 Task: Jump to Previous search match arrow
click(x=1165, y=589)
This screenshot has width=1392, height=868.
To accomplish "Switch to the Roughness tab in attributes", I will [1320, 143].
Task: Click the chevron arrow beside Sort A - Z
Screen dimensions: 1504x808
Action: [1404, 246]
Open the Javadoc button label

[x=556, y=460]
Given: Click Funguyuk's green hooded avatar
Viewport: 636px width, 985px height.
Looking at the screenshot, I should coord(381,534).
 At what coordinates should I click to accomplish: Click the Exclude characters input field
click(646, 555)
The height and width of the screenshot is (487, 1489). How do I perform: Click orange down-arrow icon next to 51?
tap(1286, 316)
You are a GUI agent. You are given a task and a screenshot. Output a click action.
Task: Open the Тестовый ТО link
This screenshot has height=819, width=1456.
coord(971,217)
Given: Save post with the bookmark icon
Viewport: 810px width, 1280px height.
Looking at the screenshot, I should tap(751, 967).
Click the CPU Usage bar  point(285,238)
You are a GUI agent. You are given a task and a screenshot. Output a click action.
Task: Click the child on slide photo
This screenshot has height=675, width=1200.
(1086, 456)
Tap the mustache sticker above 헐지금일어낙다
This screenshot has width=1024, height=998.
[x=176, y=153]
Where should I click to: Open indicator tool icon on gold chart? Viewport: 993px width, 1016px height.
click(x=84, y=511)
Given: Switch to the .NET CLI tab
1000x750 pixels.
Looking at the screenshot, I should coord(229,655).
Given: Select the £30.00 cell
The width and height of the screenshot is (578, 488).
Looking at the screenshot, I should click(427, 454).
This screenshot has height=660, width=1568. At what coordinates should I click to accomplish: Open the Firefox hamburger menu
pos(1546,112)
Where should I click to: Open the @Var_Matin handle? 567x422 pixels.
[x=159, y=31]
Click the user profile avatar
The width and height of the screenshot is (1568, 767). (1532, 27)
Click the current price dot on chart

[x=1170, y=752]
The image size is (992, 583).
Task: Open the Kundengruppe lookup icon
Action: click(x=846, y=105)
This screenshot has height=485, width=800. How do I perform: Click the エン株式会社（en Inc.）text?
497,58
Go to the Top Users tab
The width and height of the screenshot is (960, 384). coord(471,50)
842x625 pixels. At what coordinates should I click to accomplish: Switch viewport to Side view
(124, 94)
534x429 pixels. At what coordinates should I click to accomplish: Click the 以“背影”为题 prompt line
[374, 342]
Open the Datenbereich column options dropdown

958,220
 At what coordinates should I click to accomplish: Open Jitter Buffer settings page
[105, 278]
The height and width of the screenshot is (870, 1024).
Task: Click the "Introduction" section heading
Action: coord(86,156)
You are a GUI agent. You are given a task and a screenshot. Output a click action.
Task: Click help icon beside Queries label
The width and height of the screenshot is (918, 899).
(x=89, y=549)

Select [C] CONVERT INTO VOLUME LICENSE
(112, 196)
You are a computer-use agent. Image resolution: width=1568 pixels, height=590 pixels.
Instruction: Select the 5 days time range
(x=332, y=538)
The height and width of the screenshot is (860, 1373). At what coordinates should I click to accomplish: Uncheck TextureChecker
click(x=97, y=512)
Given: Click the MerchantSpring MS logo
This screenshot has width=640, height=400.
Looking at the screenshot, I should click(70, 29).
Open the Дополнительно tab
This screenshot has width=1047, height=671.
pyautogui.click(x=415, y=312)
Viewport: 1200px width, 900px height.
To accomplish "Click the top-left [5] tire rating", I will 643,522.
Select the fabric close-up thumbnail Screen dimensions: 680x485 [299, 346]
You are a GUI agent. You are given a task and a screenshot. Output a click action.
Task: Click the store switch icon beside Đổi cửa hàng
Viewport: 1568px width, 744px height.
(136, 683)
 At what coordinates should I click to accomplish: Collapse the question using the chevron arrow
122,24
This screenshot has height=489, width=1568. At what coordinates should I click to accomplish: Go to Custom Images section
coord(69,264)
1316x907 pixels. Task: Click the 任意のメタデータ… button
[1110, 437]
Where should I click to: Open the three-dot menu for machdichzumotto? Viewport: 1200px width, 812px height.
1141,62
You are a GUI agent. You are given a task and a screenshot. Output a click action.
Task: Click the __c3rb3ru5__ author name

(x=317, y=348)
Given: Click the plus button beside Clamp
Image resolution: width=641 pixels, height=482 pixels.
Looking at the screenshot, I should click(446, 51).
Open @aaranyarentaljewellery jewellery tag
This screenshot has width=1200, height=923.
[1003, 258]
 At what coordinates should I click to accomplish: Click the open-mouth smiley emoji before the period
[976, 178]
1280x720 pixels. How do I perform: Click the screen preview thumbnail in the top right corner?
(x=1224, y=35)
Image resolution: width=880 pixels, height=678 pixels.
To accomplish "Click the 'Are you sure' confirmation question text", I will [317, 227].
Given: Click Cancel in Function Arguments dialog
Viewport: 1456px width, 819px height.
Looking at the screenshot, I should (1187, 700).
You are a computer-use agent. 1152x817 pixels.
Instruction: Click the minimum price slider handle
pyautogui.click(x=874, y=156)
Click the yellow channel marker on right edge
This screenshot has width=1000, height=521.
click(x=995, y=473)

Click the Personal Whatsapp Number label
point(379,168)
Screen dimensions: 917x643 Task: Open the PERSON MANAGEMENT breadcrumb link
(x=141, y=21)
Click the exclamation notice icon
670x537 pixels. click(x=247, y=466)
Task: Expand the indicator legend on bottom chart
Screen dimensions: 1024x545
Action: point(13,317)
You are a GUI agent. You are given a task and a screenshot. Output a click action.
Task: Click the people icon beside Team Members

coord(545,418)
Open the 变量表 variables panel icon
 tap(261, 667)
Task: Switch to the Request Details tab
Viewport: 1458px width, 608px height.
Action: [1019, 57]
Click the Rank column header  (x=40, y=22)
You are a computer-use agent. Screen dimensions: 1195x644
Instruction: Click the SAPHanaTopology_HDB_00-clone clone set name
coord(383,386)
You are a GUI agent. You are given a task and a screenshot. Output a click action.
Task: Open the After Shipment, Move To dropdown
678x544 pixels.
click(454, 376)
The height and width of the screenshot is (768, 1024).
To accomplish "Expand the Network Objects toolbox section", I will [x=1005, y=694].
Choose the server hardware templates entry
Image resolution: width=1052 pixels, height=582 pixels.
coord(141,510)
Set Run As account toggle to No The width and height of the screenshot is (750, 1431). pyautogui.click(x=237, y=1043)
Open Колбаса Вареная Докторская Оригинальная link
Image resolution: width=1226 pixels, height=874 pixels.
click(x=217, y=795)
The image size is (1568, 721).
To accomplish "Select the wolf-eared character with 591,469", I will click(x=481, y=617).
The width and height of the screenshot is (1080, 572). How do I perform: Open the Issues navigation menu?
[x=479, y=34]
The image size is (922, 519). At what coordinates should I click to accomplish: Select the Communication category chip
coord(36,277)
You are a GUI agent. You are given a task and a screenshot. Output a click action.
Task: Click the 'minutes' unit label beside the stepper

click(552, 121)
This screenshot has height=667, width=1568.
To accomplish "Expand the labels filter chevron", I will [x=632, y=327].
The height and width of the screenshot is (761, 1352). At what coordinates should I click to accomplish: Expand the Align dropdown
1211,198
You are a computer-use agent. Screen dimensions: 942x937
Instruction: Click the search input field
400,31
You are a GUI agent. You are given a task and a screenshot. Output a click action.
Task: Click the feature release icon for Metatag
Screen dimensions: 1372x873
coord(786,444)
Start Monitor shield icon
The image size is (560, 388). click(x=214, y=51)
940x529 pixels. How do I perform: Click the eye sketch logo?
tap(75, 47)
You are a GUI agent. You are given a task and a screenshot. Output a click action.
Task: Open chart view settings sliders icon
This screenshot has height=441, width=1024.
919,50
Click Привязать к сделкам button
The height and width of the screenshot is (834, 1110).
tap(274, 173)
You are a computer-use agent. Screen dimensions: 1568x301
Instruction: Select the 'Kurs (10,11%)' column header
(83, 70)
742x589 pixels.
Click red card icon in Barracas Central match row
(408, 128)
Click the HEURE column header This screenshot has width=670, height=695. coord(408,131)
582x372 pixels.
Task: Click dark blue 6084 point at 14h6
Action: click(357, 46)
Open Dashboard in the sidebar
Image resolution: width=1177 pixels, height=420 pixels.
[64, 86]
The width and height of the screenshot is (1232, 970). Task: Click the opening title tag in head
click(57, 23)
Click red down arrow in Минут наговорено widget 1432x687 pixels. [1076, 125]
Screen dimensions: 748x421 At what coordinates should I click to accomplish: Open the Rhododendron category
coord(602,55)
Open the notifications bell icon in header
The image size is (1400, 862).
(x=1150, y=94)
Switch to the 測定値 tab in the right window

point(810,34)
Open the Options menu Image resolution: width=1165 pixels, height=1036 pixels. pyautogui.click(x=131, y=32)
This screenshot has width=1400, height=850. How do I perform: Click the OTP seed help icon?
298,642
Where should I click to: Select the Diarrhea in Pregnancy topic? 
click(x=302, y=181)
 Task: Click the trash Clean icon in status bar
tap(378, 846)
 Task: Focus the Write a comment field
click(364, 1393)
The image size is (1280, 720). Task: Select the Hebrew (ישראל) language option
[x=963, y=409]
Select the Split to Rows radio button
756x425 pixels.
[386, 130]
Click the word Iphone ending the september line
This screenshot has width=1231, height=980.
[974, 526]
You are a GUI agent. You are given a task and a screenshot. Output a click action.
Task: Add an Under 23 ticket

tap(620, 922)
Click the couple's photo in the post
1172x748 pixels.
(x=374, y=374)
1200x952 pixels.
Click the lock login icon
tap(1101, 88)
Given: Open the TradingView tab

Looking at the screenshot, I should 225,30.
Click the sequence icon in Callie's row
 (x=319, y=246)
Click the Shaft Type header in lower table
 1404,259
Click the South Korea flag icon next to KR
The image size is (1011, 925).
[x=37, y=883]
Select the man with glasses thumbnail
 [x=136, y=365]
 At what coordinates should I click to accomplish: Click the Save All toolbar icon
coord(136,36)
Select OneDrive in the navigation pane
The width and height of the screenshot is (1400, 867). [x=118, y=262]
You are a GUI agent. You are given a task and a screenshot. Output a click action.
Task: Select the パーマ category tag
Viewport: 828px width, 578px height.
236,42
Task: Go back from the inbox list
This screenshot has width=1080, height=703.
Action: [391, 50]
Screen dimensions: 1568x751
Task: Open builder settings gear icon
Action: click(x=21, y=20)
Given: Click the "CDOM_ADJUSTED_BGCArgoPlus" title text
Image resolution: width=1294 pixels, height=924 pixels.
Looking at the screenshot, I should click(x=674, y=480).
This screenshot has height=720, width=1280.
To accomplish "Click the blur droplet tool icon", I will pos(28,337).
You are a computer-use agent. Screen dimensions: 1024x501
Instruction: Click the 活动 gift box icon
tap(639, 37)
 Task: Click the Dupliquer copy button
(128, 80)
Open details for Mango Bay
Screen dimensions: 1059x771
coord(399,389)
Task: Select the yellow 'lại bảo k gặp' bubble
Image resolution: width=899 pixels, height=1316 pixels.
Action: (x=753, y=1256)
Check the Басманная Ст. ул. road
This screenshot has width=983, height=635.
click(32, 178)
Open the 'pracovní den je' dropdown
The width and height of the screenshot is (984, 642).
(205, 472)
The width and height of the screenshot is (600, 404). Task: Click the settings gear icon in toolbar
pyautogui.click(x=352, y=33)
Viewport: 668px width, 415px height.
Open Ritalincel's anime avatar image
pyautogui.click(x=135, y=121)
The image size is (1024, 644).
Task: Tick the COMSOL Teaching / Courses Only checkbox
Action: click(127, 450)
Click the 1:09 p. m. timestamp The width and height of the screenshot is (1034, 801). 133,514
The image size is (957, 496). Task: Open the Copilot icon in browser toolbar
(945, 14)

★ ★ ★ ★ ★ ★ ★

* [What is expected] Among the lines above, show every one that contains the string "yellow".

* [Output of the exercise]
Click the yellow channel marker on right edge
Task: Select the yellow 'lại bảo k gặp' bubble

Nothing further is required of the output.